Hakim menyebutkan proses penyelidikan terhadap Eddy Hiariej belum bernilai pro justicia atau belum bernilai undang-undang. Menurutnya, proses penyelidikan diatur pada Pasal 1 angka 5 KUHAP.
“Menimbang bahwa proses penyelidikan belum bernilai Pro Justitia, yang berati belum bernilai Undang-Undang, karena proses penyelidikan sebagaimana ketentuan Pasal 1 angka 5 Kitab Undang Undang Hukum Acara Pidana menyatakan: Penyelidikan adalah serangkaian tindakan penyelidik untuk mencari dan menemukan peristiwa yang diduga sebagai tindak pidana guna menentukan dapat atau tidaknya dilakukan penyidikan menurut cara yang diatur dalam Undang-Undang ini,” ujarnya.
Hakim juga mempertimbangkan ketentuan Pasal 1 ayat 2 KUHAP. Hakim menyatakan tak setuju dengan keterangan ahli pidana Azmi Syahputra yang diajukan KPK dalam persidangan.
“Menimbang, bahwa ketentuan Pasal 1 angka 2 KUHAP menyatakan: Penyidikan adalah serangkaian tindakan penyidik dalam hal dan menurut cara yang diatur dalam Undang-Undang ini untuk mencari serta mengumpulkan bukti yang dengan bukti itu membuat terang tentang tindak pidana yang terjadi dan guna menemukan tersangkanya. Menimbang, bahwa dari ketentuan Pasal 1 angka 2 KUHAP dapat diketahui, tujuan penyidikan adalah untuk menemukan tersangka. Menimbang, bahwa Hakim tidak sependapat dengan keterangan ahli pidana yang diajukan termohon atas nama Dr Azmi Syahputra, SH.,MH, di bawah sumpah,” ucap Hakim Estiono.
“Menimbang, bahwa Hakim tidak sependapat dengan ahli yang diajukan termohon, karena yang menjadi pokok persoalan adalah apakah penetapan tersangka memenuhi minimum 2 alat bukti,” lanjutnya.
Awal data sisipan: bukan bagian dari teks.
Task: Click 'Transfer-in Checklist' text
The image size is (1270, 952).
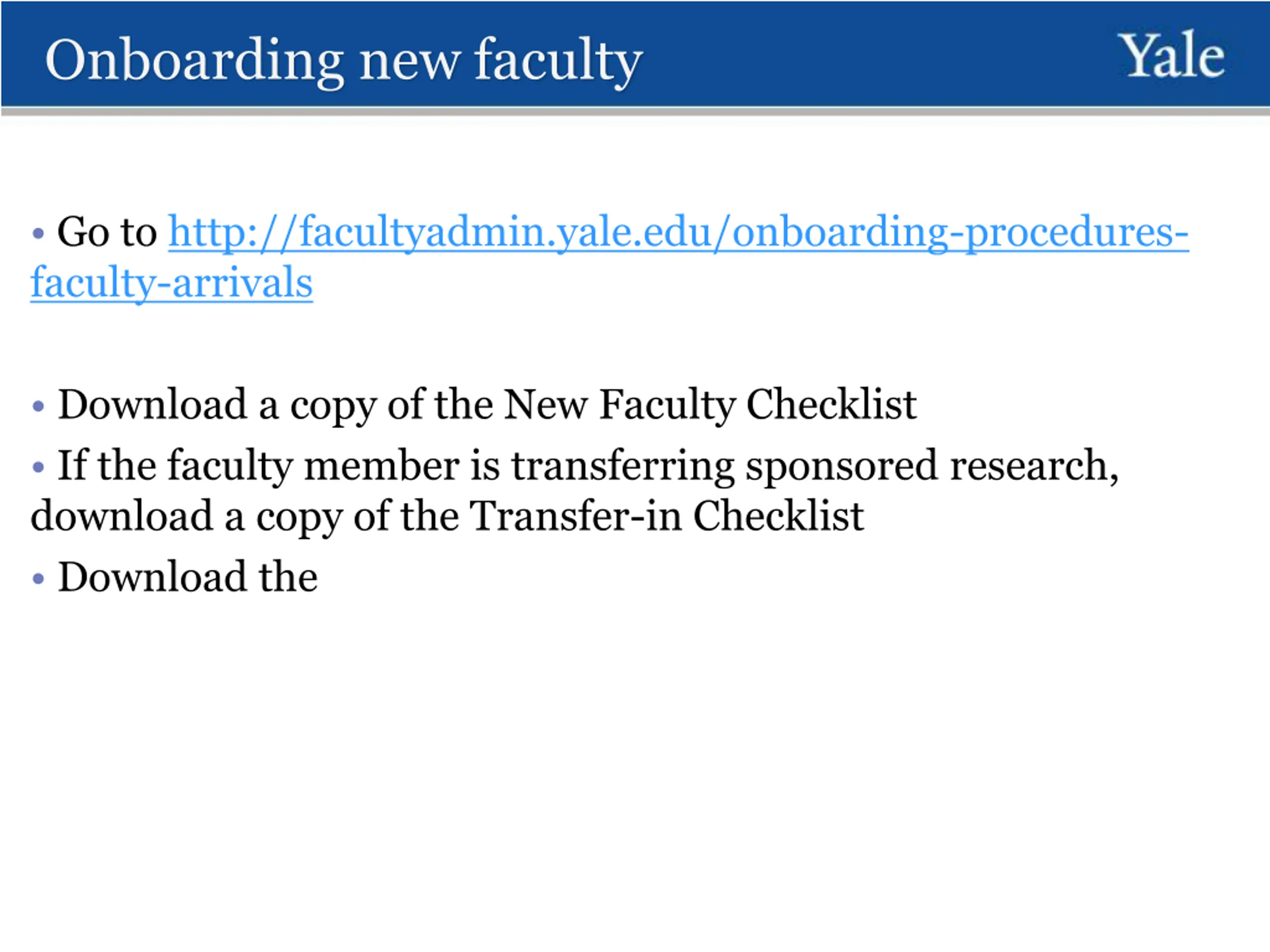Action: 667,515
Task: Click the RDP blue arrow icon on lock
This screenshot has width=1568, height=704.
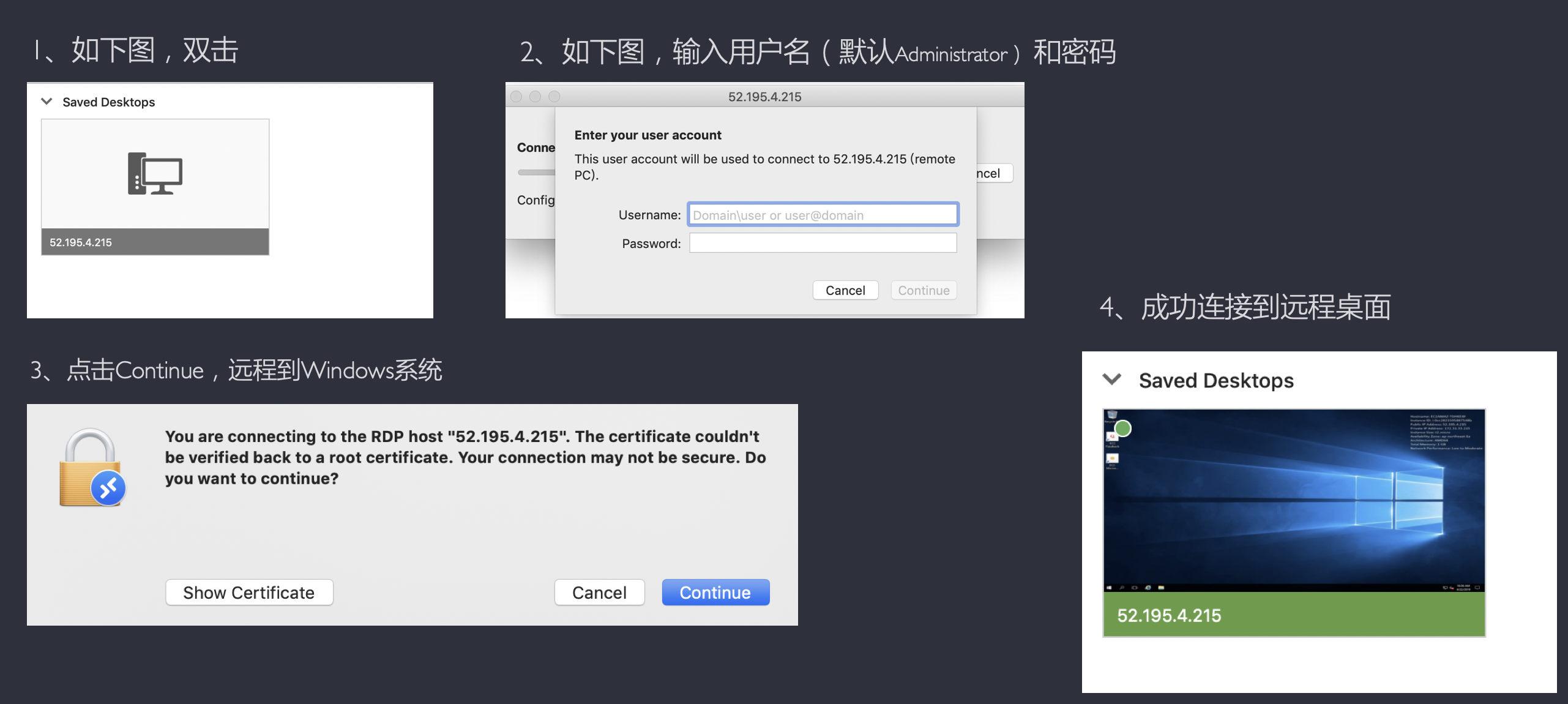Action: [107, 492]
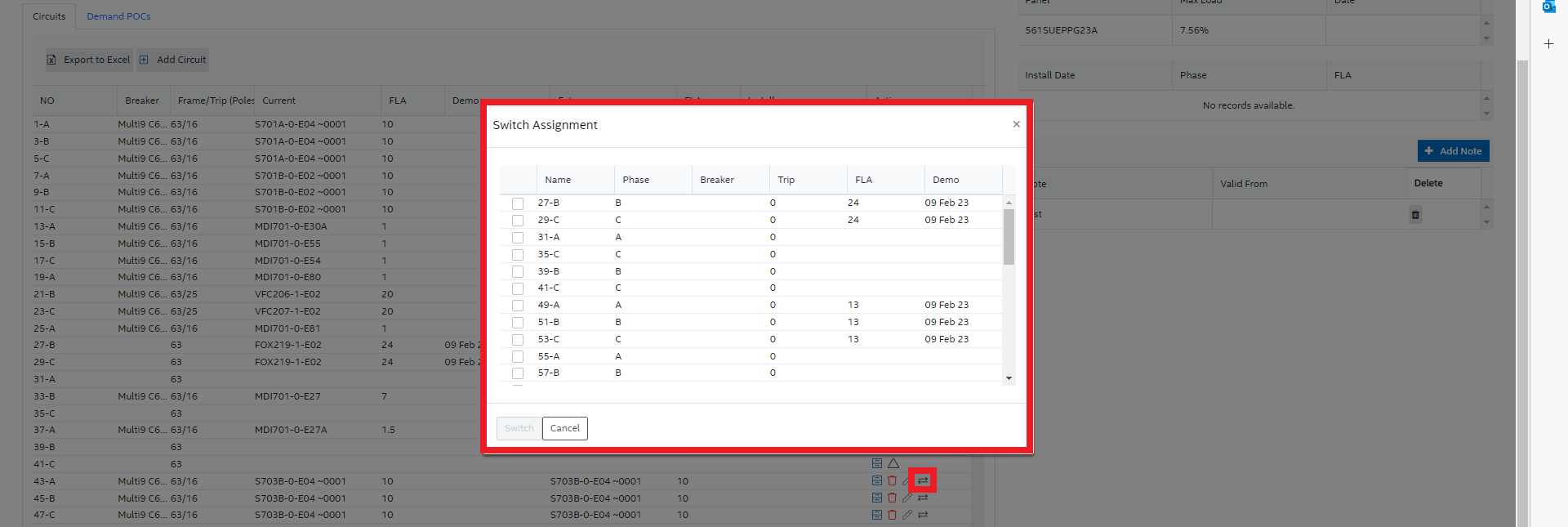Click the pencil edit icon for row 47-C
Image resolution: width=1568 pixels, height=527 pixels.
[906, 515]
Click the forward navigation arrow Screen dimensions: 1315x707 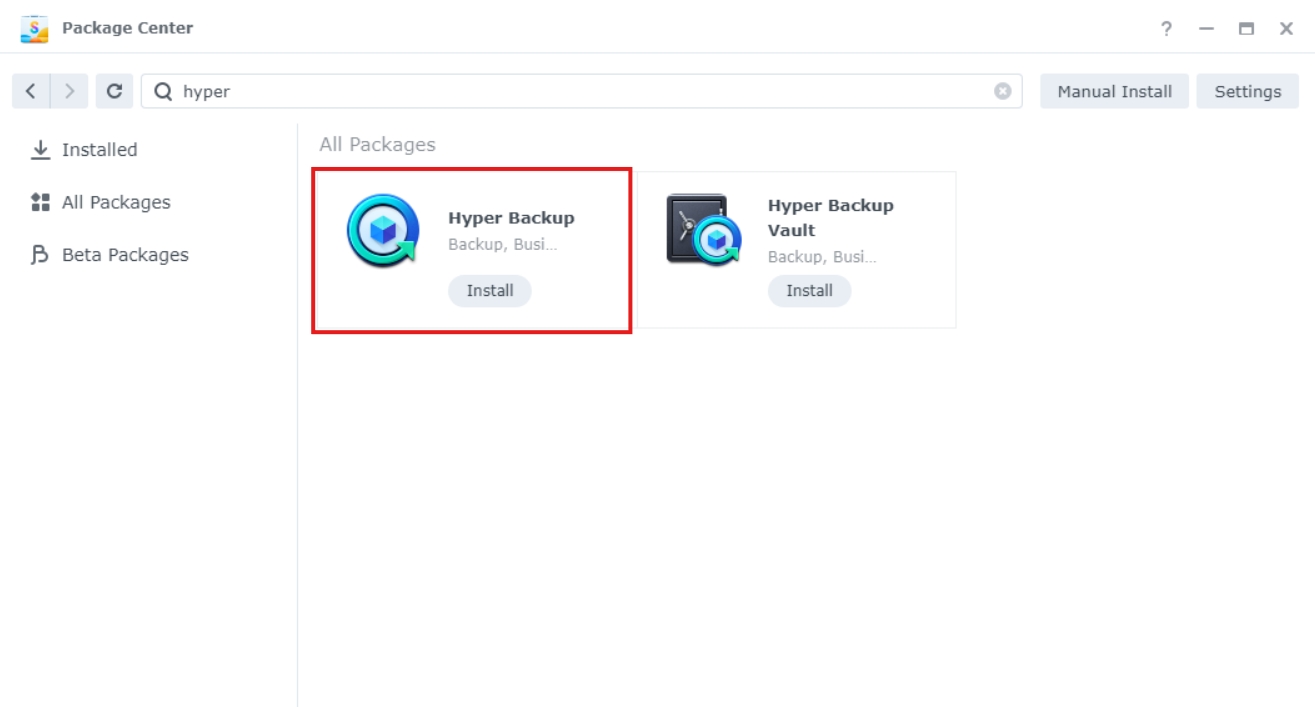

Pertimbangan lainnya yakni putusan yang diajukan KPK tak dapat menjadi rujukan perkara praperadilan. Menurut hakim, setiap perkara memiliki karakter berbeda.
“Menimbang, bahwa bukti berbagai putusan yang diajukan termohon, tidak dapat menjadi rujukan dalam praperadilan a quo, karena tiap perkara memiliki karakter yang berbeda, dan tidak ada kewajiban bagi Hakim untuk mengikuti putusan terdahulu,” ujarnya.